It is incorrect and throws InvalidRequestError if you try to do this on model definition rather than declarative base class.
9

Because I insist to use declarative classes with their __tablename__ dynamically specified by given parameter, after days of failing with other solutions and hours of studying SQLAlchemy internals, I come up with the following solution that I believe is simple, elegant and race-condition free.

def get_model(suffix):
    DynamicBase = declarative_base(class_registry=dict())

    class MyModel(DynamicBase):
        __tablename__ = 'table_{suffix}'.format(suffix=suffix)

        id = Column(Integer, primary_key=True)
        name = Column(String)
        ...

    return MyModel

Since they have their own class_registry, you will not get that warning saying:

This declarative base already contains a class with the same class name and module name as mypackage.models.MyModel, and will be replaced in the string-lookup table.

Hence, you will not be able to reference them from other models with string lookup.
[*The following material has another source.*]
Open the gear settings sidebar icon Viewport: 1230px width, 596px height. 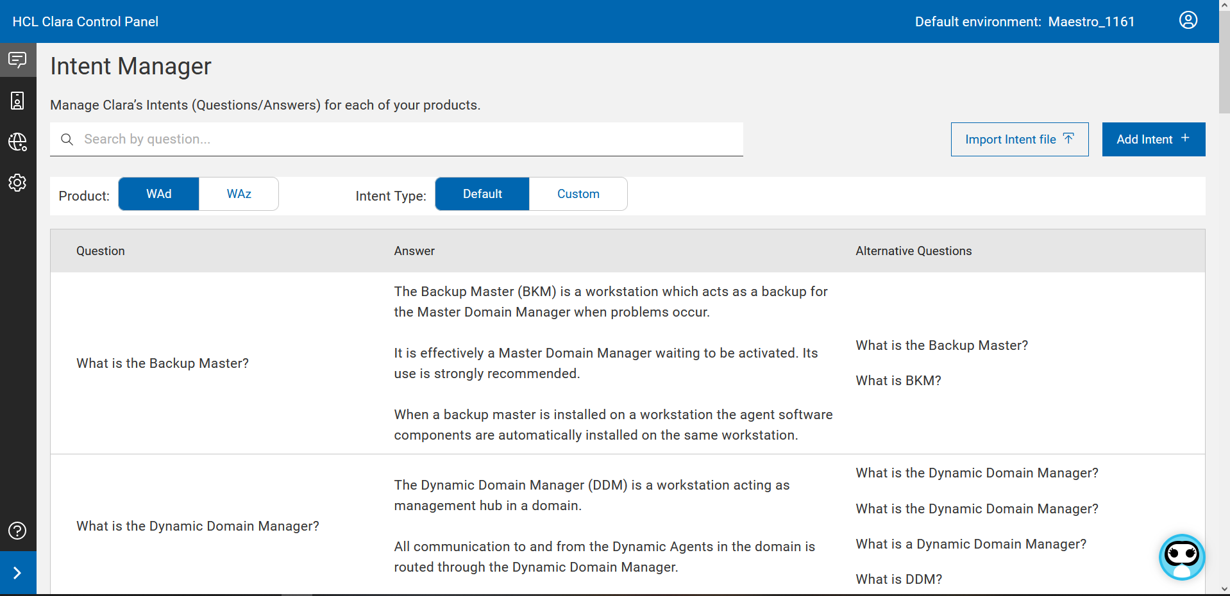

However, it works perfectly fine to use these on-the-fly declared models for foreign keys as well:

ParentModel1 = get_model(123)
ParentModel2 = get_model(456)

class MyChildModel(BaseModel):
    __tablename__ = 'table_child'

    id = Column(Integer, primary_key=True)
    name = Column(String)
    parent_1_id = Column(Integer, ForeignKey(ParentModel1.id))
    parent_2_id = Column(Integer, ForeignKey(ParentModel2.id))
    parent_1 = relationship(ParentModel1)
    parent_2 = relationship(ParentModel2)

If you only use them to query/insert/update/delete without any reference left such as foreign key reference from another table, they, their base classes and also their class_registry will be garbage collected, so no trace will be left.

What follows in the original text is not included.